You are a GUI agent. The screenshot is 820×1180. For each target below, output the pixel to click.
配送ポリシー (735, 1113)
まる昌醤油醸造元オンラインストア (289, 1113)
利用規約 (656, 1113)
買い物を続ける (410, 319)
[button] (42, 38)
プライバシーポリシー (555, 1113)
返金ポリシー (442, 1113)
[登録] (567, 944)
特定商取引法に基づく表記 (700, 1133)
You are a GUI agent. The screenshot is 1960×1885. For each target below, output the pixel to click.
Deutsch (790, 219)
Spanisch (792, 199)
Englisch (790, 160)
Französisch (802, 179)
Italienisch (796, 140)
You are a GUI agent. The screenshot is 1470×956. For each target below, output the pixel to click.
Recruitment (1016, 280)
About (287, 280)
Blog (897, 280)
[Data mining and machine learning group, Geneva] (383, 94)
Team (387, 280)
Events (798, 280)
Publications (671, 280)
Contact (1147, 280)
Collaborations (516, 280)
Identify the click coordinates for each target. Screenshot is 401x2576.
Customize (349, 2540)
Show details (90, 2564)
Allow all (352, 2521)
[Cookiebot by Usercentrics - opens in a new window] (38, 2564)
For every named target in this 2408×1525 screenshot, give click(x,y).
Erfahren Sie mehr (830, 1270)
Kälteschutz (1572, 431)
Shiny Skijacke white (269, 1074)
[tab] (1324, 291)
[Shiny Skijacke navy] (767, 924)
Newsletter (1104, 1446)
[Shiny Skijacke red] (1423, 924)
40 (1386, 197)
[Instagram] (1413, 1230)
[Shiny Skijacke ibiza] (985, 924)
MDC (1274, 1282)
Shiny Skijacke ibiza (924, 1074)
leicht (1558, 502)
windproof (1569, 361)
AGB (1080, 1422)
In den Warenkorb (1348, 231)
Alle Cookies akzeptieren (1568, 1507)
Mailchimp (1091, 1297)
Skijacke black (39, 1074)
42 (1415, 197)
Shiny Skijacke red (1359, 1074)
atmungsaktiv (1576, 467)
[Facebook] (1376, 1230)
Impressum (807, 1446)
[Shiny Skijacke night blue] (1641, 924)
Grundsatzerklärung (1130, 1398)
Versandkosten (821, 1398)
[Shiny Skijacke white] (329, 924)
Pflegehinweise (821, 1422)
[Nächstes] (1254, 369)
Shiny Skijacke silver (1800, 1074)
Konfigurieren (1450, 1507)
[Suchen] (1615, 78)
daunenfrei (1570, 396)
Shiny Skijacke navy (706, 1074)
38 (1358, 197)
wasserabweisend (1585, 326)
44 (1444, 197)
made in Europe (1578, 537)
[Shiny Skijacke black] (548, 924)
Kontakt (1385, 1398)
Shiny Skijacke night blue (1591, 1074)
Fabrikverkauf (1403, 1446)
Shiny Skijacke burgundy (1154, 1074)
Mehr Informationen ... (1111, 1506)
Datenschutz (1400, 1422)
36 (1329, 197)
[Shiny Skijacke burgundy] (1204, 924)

TASK TO CARRY OUT —
After locating the line holding "For every named" above, output exactly that line and every line after it through the line holding "Shiny Skijacke silver (1800, 1074)". Include nothing else.

SOLUTION FOR THIS EXERCISE —
For every named target in this 2408×1525 screenshot, give click(x,y).
Erfahren Sie mehr (830, 1270)
Kälteschutz (1572, 431)
Shiny Skijacke white (269, 1074)
[tab] (1324, 291)
[Shiny Skijacke navy] (767, 924)
Newsletter (1104, 1446)
[Shiny Skijacke red] (1423, 924)
40 (1386, 197)
[Instagram] (1413, 1230)
[Shiny Skijacke ibiza] (985, 924)
MDC (1274, 1282)
Shiny Skijacke ibiza (924, 1074)
leicht (1558, 502)
windproof (1569, 361)
AGB (1080, 1422)
In den Warenkorb (1348, 231)
Alle Cookies akzeptieren (1568, 1507)
Mailchimp (1091, 1297)
Skijacke black (39, 1074)
42 (1415, 197)
Shiny Skijacke red (1359, 1074)
atmungsaktiv (1576, 467)
[Facebook] (1376, 1230)
Impressum (807, 1446)
[Shiny Skijacke night blue] (1641, 924)
Grundsatzerklärung (1130, 1398)
Versandkosten (821, 1398)
[Shiny Skijacke white] (329, 924)
Pflegehinweise (821, 1422)
[Nächstes] (1254, 369)
Shiny Skijacke silver (1800, 1074)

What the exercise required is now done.